Second, eliminate default credentials everywhere, particularly in and around operational technology. Default passwords on public-facing systems are a national security liability, not “technical debt.”
Third, make identity the choke point. Require strong authentication and tighten privileged access so a single stolen password is not a master key.
Fourth, patch what faces outward. Prioritize exposed edge devices and systems with known exploited vulnerabilities.
Fifth, rehearse recovery. Backups are not resilience until restoring from backup is practiced and leaders know how to keep operating while systems are rebuilt.
Washington also has a role, and it should focus on measurable readiness, not process.
Confirm the director of CISA. In a heightened threat environment, the nation’s cyber defense agency should not be led indefinitely without a Senate-confirmed director. The President re-nominated a director in January 2026; the Senate should move swiftly so CISA can operate with clear authority and accountability.

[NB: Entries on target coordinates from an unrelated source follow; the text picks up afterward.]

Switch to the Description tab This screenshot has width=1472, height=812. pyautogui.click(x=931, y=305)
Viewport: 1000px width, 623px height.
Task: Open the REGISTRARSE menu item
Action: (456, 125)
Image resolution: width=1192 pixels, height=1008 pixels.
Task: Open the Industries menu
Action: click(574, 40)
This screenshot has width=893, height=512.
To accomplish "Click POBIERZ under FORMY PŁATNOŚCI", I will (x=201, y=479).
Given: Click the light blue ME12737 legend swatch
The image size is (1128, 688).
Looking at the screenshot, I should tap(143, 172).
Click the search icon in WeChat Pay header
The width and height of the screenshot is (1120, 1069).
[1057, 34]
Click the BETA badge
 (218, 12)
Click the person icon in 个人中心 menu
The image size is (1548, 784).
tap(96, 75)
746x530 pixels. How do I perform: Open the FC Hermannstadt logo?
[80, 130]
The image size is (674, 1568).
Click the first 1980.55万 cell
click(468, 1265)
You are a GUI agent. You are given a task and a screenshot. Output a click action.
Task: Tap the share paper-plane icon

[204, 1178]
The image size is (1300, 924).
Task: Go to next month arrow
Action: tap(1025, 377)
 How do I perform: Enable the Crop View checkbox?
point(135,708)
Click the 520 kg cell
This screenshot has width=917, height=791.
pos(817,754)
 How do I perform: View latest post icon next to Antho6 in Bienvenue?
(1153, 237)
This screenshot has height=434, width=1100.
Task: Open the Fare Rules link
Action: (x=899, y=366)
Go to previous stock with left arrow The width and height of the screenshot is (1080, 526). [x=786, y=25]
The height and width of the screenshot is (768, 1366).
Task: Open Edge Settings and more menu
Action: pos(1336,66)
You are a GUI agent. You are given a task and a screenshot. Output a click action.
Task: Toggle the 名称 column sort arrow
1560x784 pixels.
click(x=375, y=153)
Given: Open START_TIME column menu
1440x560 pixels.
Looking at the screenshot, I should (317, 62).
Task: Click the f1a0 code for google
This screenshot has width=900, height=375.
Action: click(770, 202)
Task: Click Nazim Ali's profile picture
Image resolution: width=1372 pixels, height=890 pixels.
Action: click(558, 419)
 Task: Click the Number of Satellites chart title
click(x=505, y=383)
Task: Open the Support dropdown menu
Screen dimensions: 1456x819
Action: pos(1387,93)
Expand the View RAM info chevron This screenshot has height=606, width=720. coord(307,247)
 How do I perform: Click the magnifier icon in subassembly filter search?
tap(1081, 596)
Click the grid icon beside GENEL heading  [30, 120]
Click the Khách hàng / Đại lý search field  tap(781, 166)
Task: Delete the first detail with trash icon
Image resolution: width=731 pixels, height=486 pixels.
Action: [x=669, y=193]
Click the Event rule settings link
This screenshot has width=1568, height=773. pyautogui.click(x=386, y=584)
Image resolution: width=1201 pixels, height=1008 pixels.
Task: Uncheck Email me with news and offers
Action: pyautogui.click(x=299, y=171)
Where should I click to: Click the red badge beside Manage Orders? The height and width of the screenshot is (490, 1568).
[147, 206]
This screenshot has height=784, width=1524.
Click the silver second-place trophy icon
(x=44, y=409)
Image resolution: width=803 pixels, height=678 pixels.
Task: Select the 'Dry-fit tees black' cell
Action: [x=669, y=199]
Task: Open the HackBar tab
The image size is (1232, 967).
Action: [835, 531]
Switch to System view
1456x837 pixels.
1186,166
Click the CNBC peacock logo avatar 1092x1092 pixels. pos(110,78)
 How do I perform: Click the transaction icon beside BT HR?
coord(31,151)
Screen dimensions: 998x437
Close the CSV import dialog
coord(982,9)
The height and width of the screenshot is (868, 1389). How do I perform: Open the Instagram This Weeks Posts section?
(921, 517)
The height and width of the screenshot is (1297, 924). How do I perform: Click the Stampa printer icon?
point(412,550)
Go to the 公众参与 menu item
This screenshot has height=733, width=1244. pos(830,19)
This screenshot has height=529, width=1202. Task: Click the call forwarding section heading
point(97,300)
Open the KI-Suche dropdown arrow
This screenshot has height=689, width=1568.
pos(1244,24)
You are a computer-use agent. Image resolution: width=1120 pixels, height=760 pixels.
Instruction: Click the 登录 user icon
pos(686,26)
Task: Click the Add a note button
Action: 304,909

Then use CISA’s convening power to drive urgent, prioritized action across critical infrastructure, especially operational technology exposure reduction and remote access hardening, and to reinforce protection of the Defense Industrial Base where the joint agencies have warned risk is elevated.
Epic Fury is intended to reduce a serious threat overseas. The cyber front is how Iran will try to shift pain onto civilians and critical services at home. We can blunt that blowback, but only if we stop giving adversaries easy wins.
In cyberspace, the homeland is not protected by distance. It is protected by discipline.